#### [Dataset records]
--- --- ---

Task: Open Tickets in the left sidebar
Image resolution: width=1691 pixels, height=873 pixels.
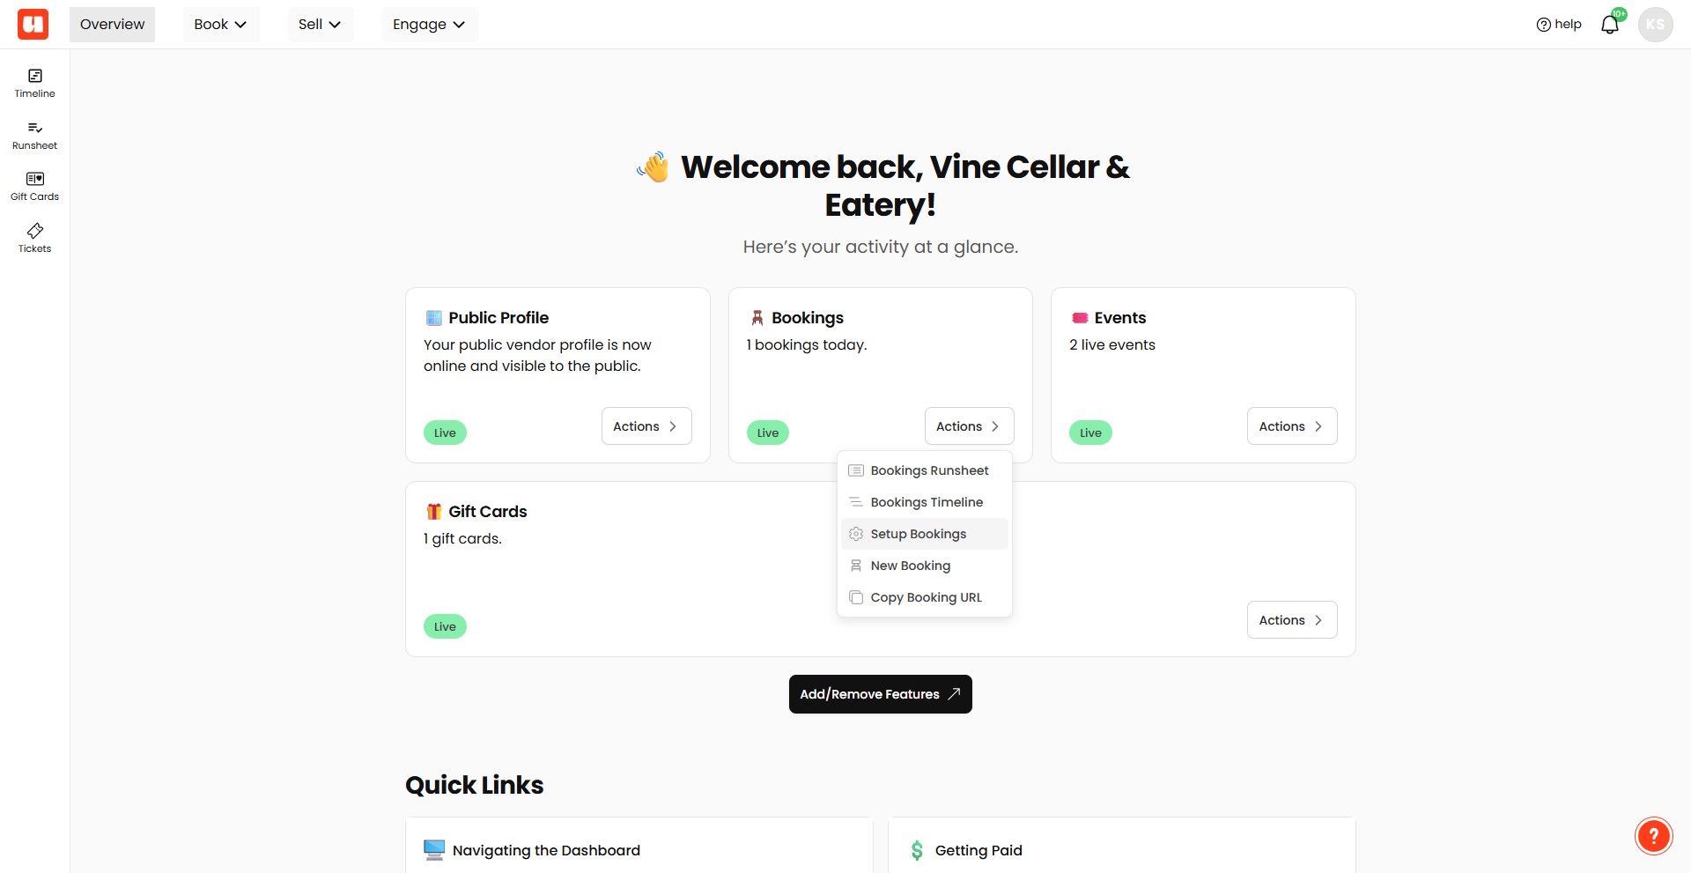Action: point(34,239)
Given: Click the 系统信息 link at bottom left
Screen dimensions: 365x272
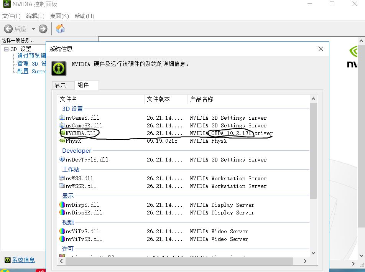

--- --- ---

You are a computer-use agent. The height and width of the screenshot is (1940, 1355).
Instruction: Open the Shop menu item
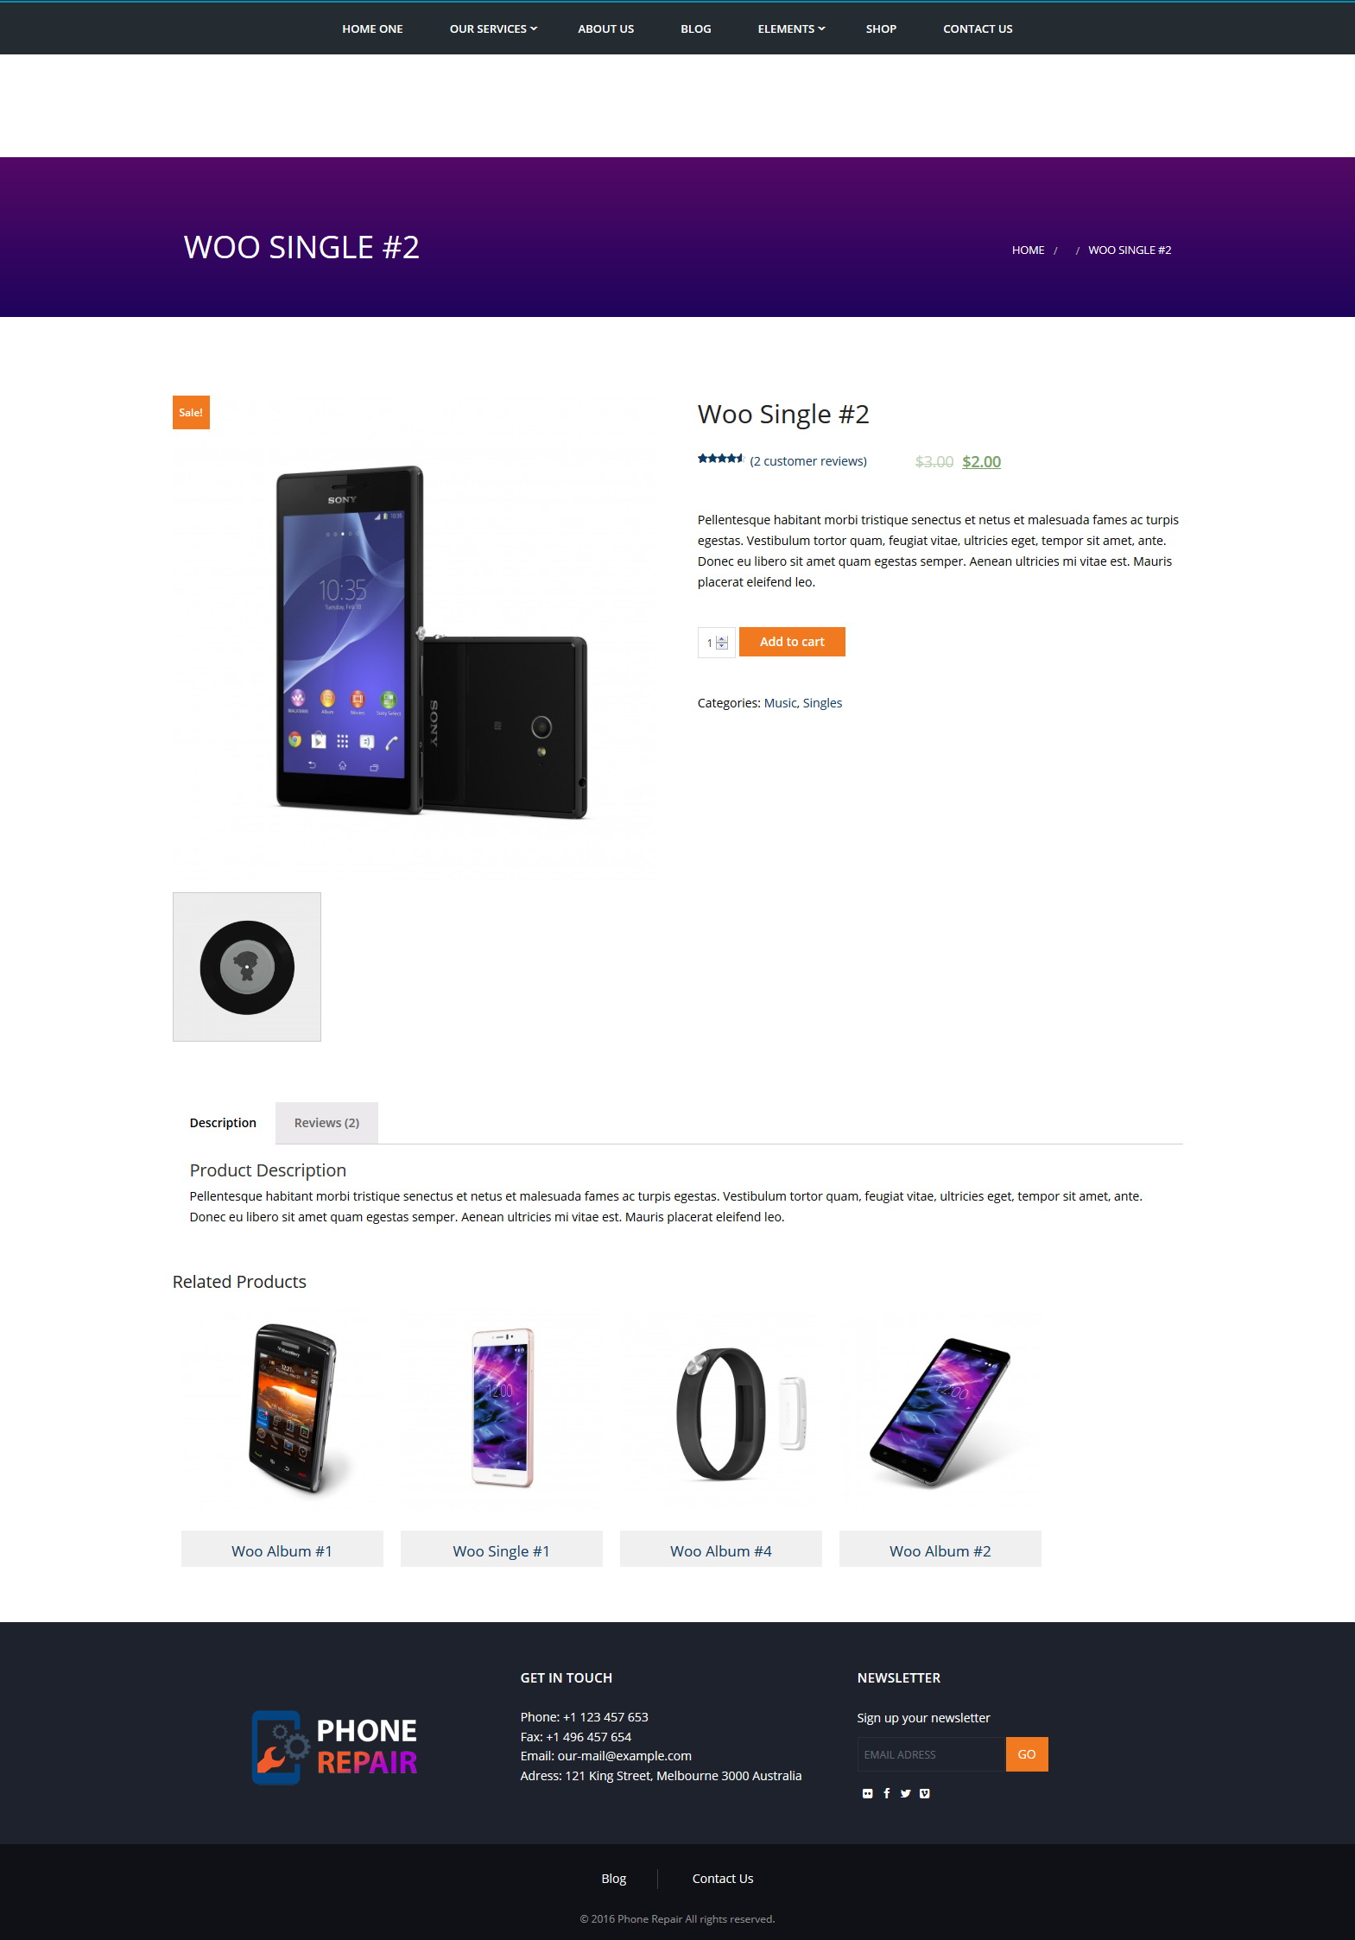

--- --- ---

#### [Exercise directions]
Extract, without any images, the part of the material above that opens with the line containing "Task: Open Tickets in the left sidebar" and closes with the line containing "Screen dimensions: 365x272", both lines included.

#### [Output below]
Task: Open Tickets in the left sidebar
Image resolution: width=1691 pixels, height=873 pixels.
Action: point(34,239)
Given: Click the 系统信息 link at bottom left
Screen dimensions: 365x272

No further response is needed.